Recruter reste possible puisque la part des entreprises de plus de 50 salariés a explosé en 2021 : +133%. Yousign qui projette un effectif de 200 salariés avant la fin de l’été 2022 a pour cela déployé une stratégie RH très structurée : « Il faut bien évidemment un plan de recrutement, un budget, des personnes dédiées au talent acquisition mais aussi penser la coordination des équipes et la chronologie » souligne Kristina Colak dont l’entreprise accueille 8 à 12 personnes par mois. « Nous avons opté pour une date d’arrivée par mois, avec un process précis : trois jours communs à tous les entrants dédiés au partage d’informations relatives à l’entreprise puis un on-boarding par équipe au sein de chaque métier ».
Les profils techniques recherchés mais pas seulement
« Ingénieur développement, product owner, product manager mais aussi sales, marketeurs, la pénurie existe sur toutes les fonctions dans la tech, relate Florent Muller (Urban Linker) qui déplore que cette pénurie soit « devenue structurelle sur les profils tech par manque de formations supérieures dédiées. Bien souvent une offre d’emploi ne génère aucune candidature pertinente. A l’inverse, sur les postes commerciaux par exemple, nous avons beaucoup de candidatures mais elles sont peu pertinentes : il leur manque la dimension technologique – l’expérience de vente d’un SaaS typiquement ».
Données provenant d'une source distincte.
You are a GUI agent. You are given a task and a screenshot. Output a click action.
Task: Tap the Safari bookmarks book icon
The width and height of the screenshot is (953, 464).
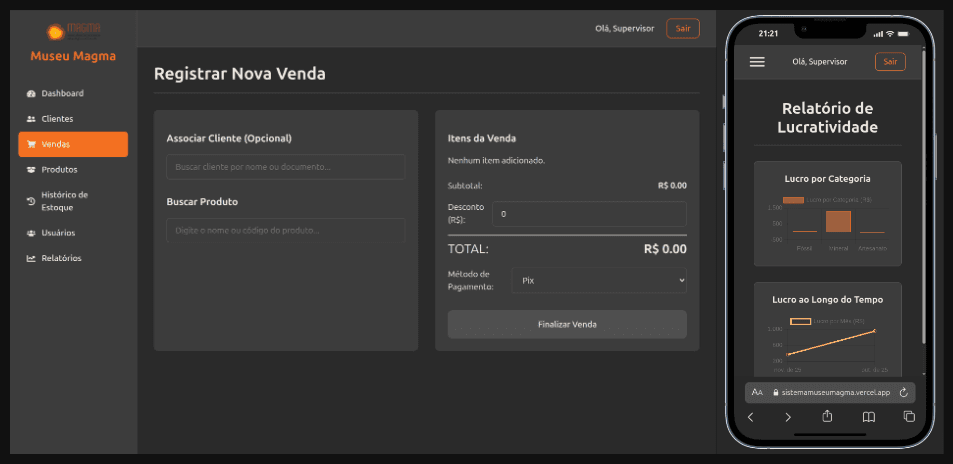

La pénurie sur les profils tech doit inciter les entreprises à travailler leur attractivité technologique et la valorisation de l’apport du candidat. « Il faut éviter de commencer le recrutement par un test de 3 heures ; mieux vaut d’abord échanger avec le candidat sur ses projections, ses attentes et insister sur les défis qu’il y à relever ou le niveau tech en interne, conseille Florent Muller. Un directeur technique de bon niveau, des projets open- source, des participations à des conférences et meetups tech constituent de vrais critères de choix d’entreprise pour un bon candidat ».
Autre défi, le recrutement d’expertises très spécifiques au secteur. « Tout ce qui touche à la sécurité est très prégnant dans la LegalTech. Il y a donc une forte recherche d’expertise eIDAS, la norme européenne de sécurité européenne ou encore d’expertise en matière de protection des données, sur différentes fonctions », pointe Kristina Colak (Yousign). « La LegalTech évoluant par définition dans un écosystème très réglementé, elle a aussi besoin de juristes disposant de compétences digitales ou technologiques, confirme Thomas Saint-Aubin (Seraphin.legal). Or, les juristes issus des masters numériques sont formés à la régulation, pas à l’opérationnel ou à la culture numérique». Face à ces manques et à l’évolution ultra-rapide des problématiques à traiter, certains acteurs ont porté des initiatives pour dispenser les compétences nécessaires.